For all that we live through, whether it is a life of solo pursuits like Vivien, or a life of struggle all in the name of a better life like our friend from Indianapolis—God’s justice is to never to leave us alone or to leave us unchanged.

God’s justice comes in second changes to do things the right way. It comes in being a friend to the ones who are hardest to understand.  God’s justice comes when a young man is offered another chance to finish an education he has fought for and is given the opportunity to afford his family a future they never dreamed of having before. God’s justice comes when a dying woman’s last memories are of being held and not forgotten by a world she often separated herself from.  Justice can come in the final hour.

This parable or allegory, asks us to evaluate several things in our lives.  It asks us to consider those who are really hurting in our life. It asks us to consider what in our power we can do to make a way of justice for someone today—and for their entire life. As theologian Karoline Lewis says, “this parable pulls back the curtain on the way our own world works.”[9] 

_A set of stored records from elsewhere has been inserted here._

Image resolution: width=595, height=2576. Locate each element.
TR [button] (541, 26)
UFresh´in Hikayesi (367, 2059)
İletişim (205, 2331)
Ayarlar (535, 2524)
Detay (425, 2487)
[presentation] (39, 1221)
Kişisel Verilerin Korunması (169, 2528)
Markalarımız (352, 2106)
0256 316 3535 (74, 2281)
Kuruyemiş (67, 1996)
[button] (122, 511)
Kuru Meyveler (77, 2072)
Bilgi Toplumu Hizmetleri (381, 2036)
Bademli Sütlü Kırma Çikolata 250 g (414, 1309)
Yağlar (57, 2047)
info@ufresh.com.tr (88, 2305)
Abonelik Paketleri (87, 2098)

Beloveds, we are the detainee, we are the harsh professor, we are the judge—we are the landowner.  Sometimes for reasons beyond our control we aren’t the most social—sometimes life has dealt experiences that have all but leveled us.  Maybe we have fallen on hard times and didn’t get the break we needed. 

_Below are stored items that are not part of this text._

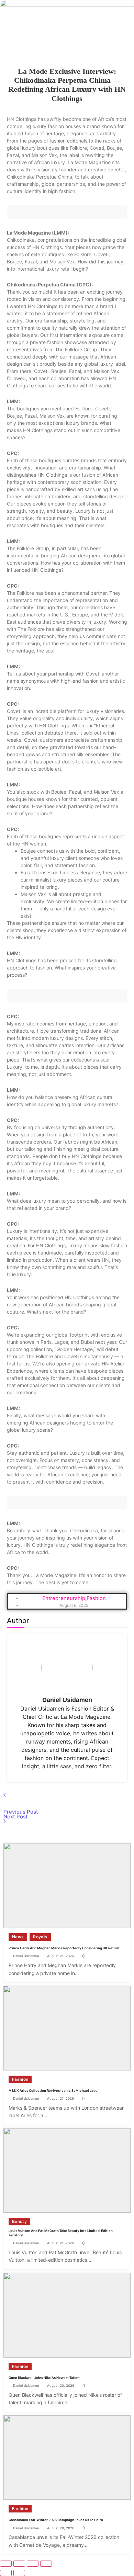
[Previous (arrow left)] (6, 2573)
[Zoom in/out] (6, 2564)
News (18, 1936)
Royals (40, 1936)
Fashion (20, 2079)
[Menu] (67, 48)
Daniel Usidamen (67, 1699)
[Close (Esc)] (46, 2564)
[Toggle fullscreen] (19, 2564)
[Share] (32, 2564)
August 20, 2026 (60, 2385)
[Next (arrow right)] (19, 2573)
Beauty (19, 2221)
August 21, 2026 (60, 1956)
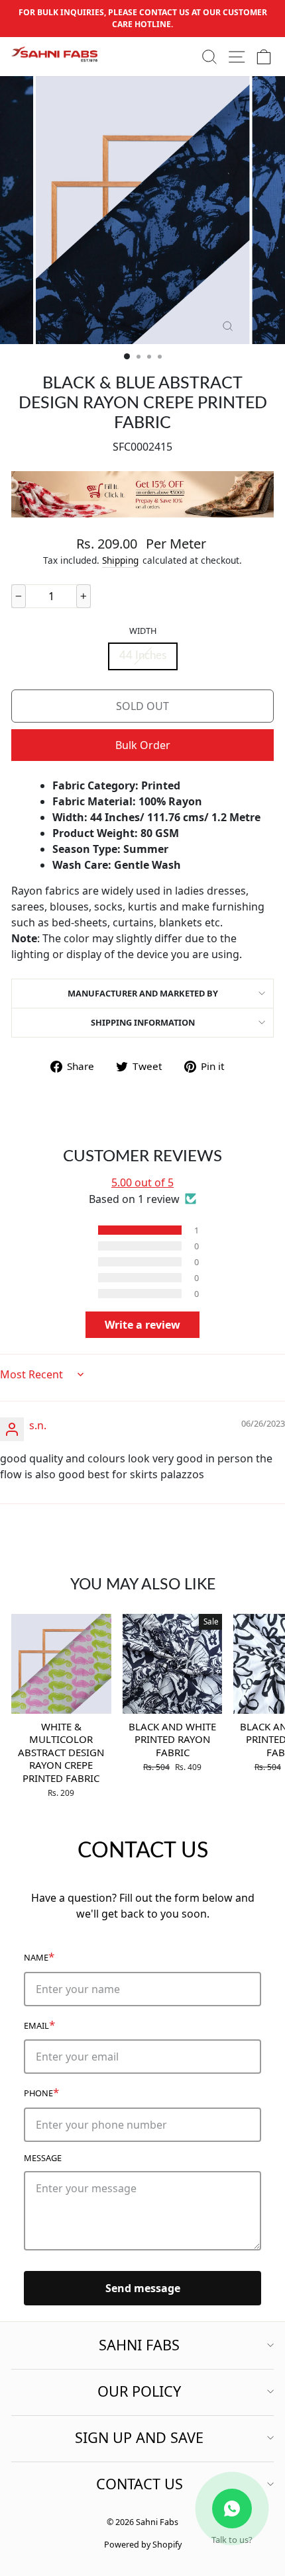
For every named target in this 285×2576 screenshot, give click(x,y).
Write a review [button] (142, 1324)
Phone (41, 2092)
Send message (142, 2288)
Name (39, 1956)
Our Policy (139, 2391)
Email (39, 2024)
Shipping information (143, 1022)
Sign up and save (139, 2437)
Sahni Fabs (139, 2344)
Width (142, 631)
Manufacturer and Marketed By (143, 993)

As a community of faith, I hope we can work to find and share together, in ways of justice that meet both current needs and change long term outcomes for those among us.  So many of you are already doing this kind of work in your professional lives and you see the ways in which God’s justice can roll like a mighty river. 

As we walk this path together, may we be as gentle as the professor who holds the suffering, as generous as the landowner who pays all his people well, and may we be so bold as to pave new paths of justice in loving and healing this world. 

Amen.  

 

[1] Wit, 2001, HBO film starring Emma Thompson, based on the stage play entitled Wit, written by Margaret Edson, 1999.

[2] Wisebrown, M. (1942). Runaway Bunny. New York, NY: Harper & Row Publishers. (Pictures by Clement Hurd (omitted)).

[3] Evelyn E.M. Ashford, Wit, film, performed by Eileen Adkins, HBO films, (2001); Based upon Margaret Edson’s stage play, Wit (1999).

[4] Wisebrown, M. (1942). Runaway Bunny. New York, NY: Harper & Row Publishers. (Pictures by Clement Hurd (omitted)).

[5] Evelyn E.M. Ashford, Wit, film, performed by Eileen Adkins, HBO films (2001); Based upon Margaret Edson’s stage play, Wit (1999).

[6] Wisebrown, M. (1942). Runaway Bunny. New York, NY: Harper & Row Publishers. (Pictures by Clement Hurd (omitted)).

[7]Commentary on Matthew 20:1-16, by Stanley Saunders, Associate Professor of NT Columbia Theological Seminary Atlanta, Ga., 2017, from Working Preacher (online; accessed 9/21/17) www.workingpreacher.org/preaching.aspx?commentary_id=3395.

[8] Commentary on Matthew 20:1-16, by Stanley Saunders, Associate Professor of NT Columbia Theological Seminary Atlanta, Ga., 2017, from Working Preacher (online; accessed 9/21/17) www.workingpreacher.org/preaching.aspx?commentary_id=3395.

[9] Sermon Brainwave Podcast, for Sixteenth Sunday after Pentecost, commentary by Karoline Lewis, as found on www.workingpreacher.org, accessed 9/21/17).